ACTIVITY:
The result should be the listing below restated word for word, with images left out.
■ ■ ■ ■ ■ ■ ■
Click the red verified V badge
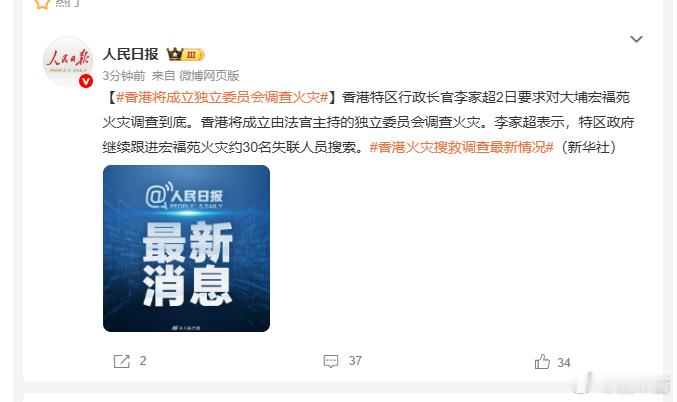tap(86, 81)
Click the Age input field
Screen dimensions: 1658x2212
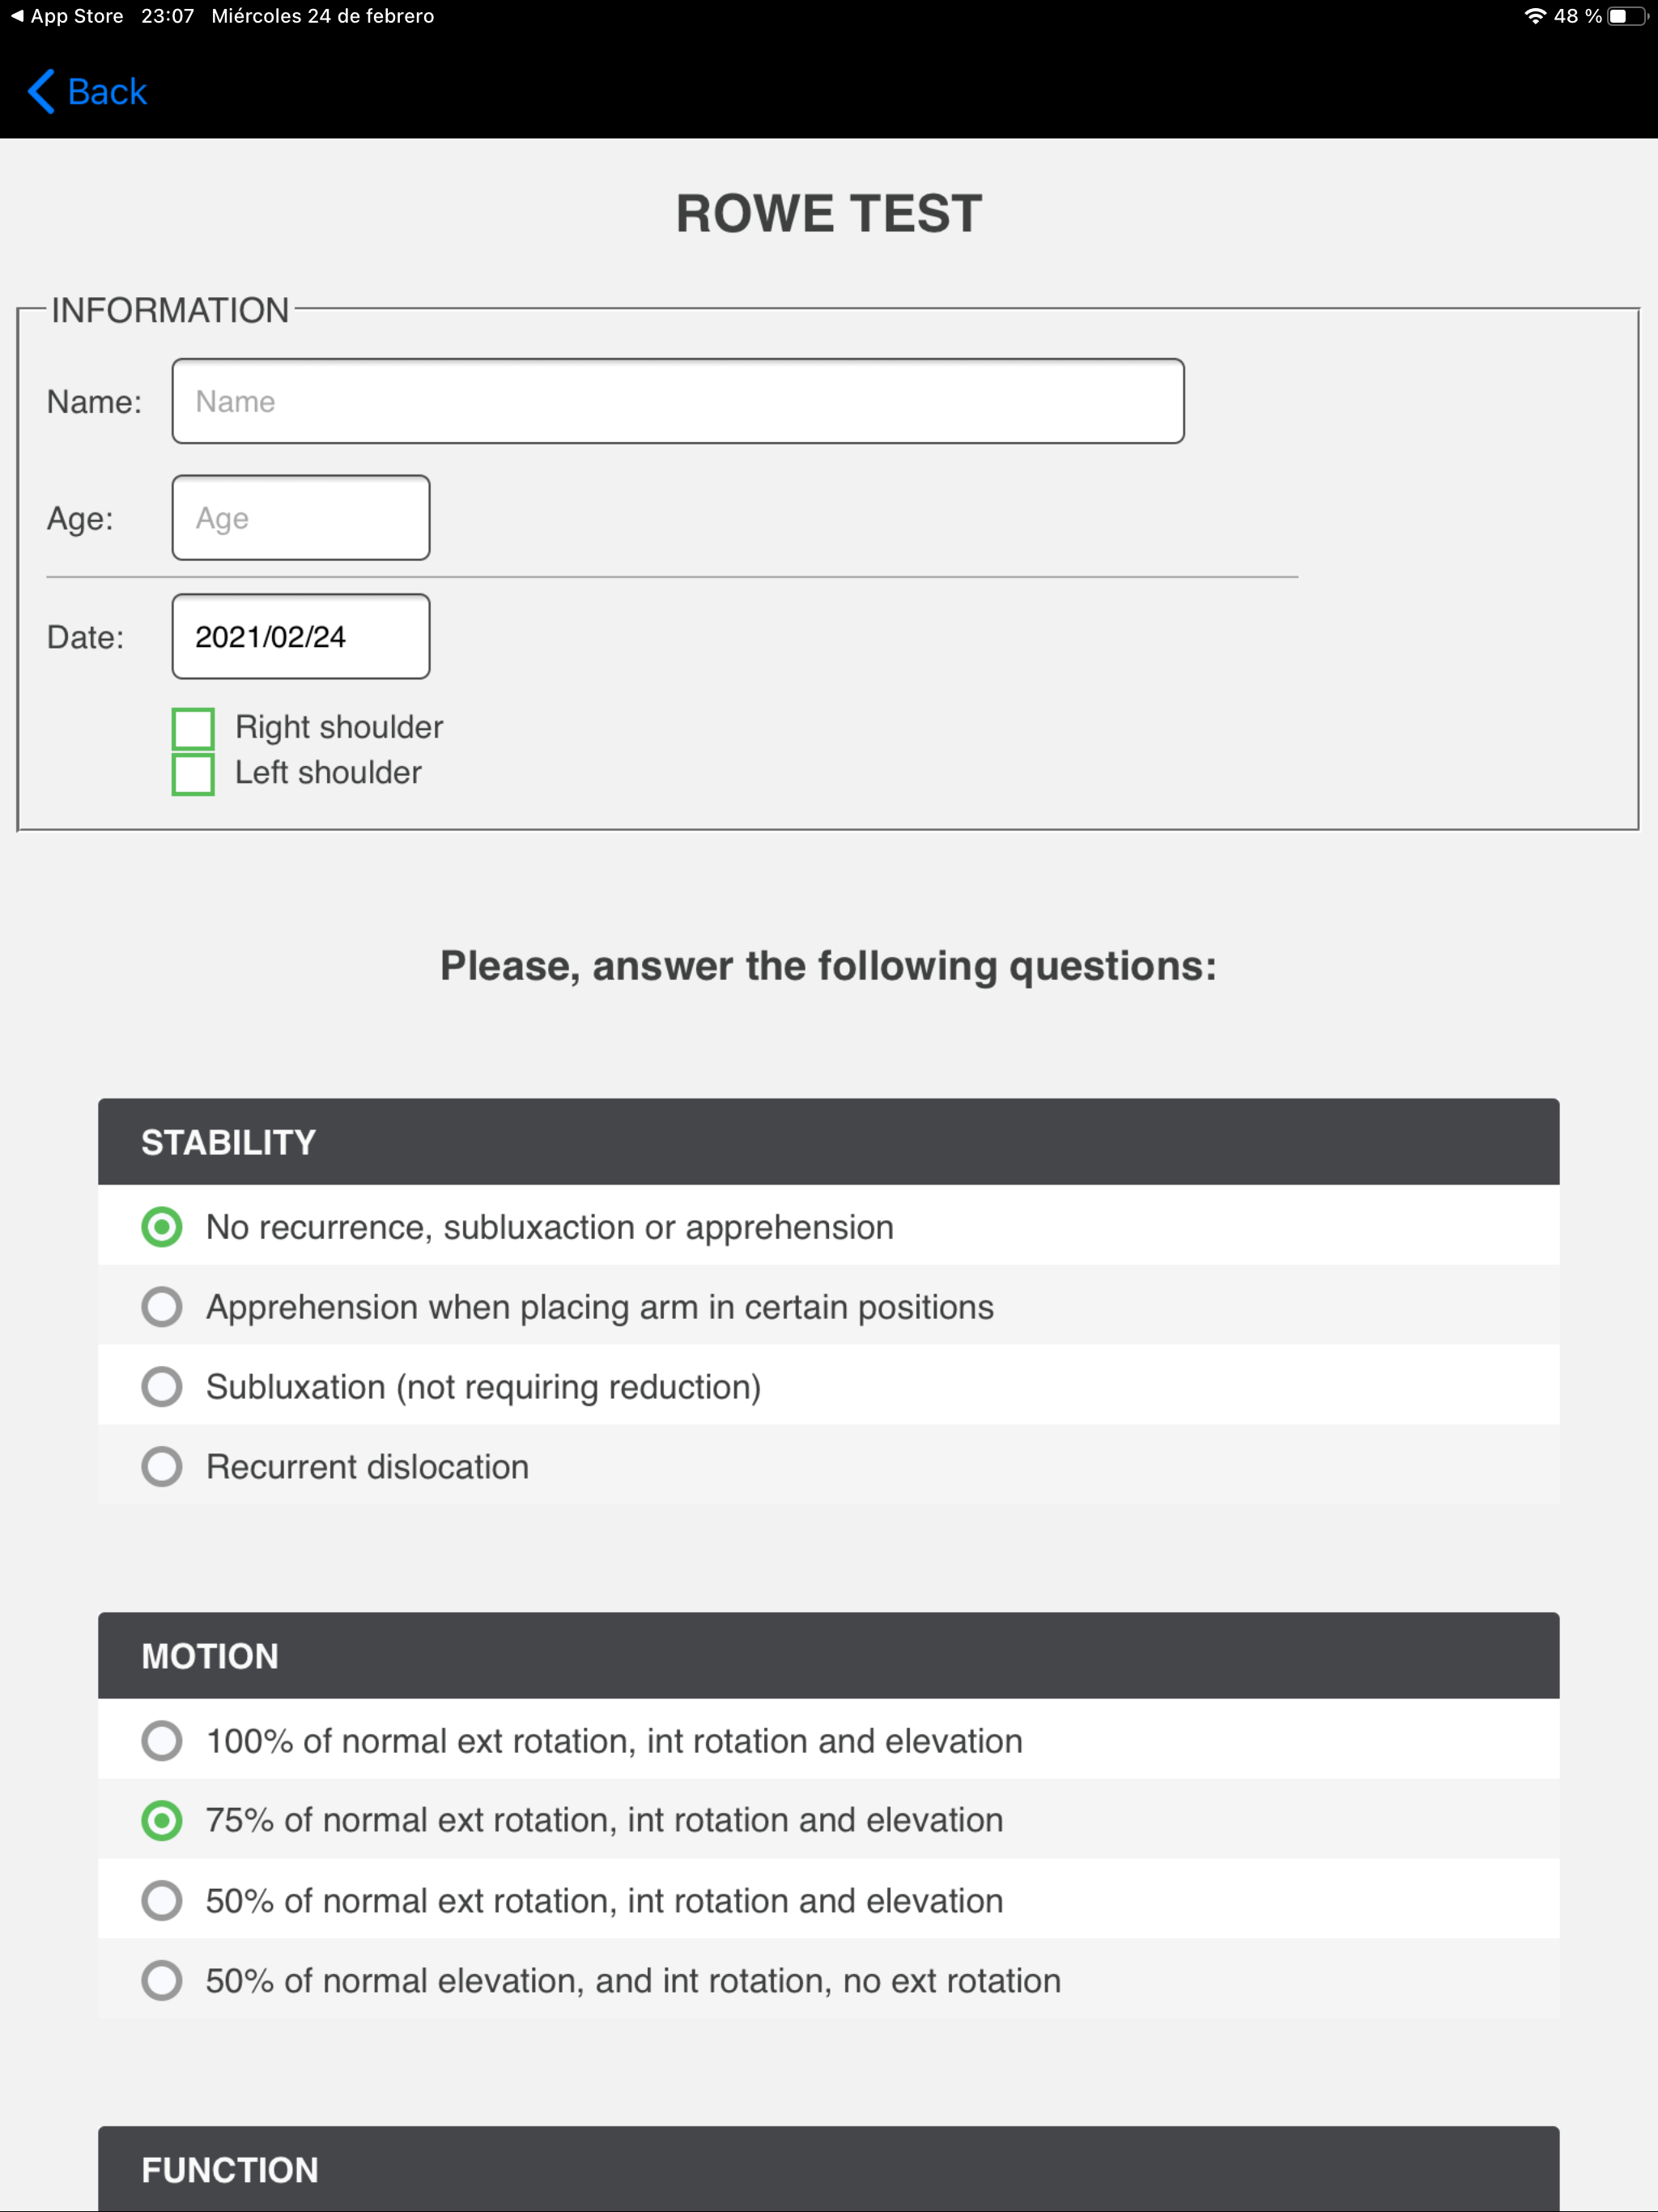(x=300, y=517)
■ ■ ■ ■ ■ ■ ■
SOLUTION:
Click the red verified V badge
tap(86, 81)
Click the Age input field
Screen dimensions: 1658x2212
(x=300, y=517)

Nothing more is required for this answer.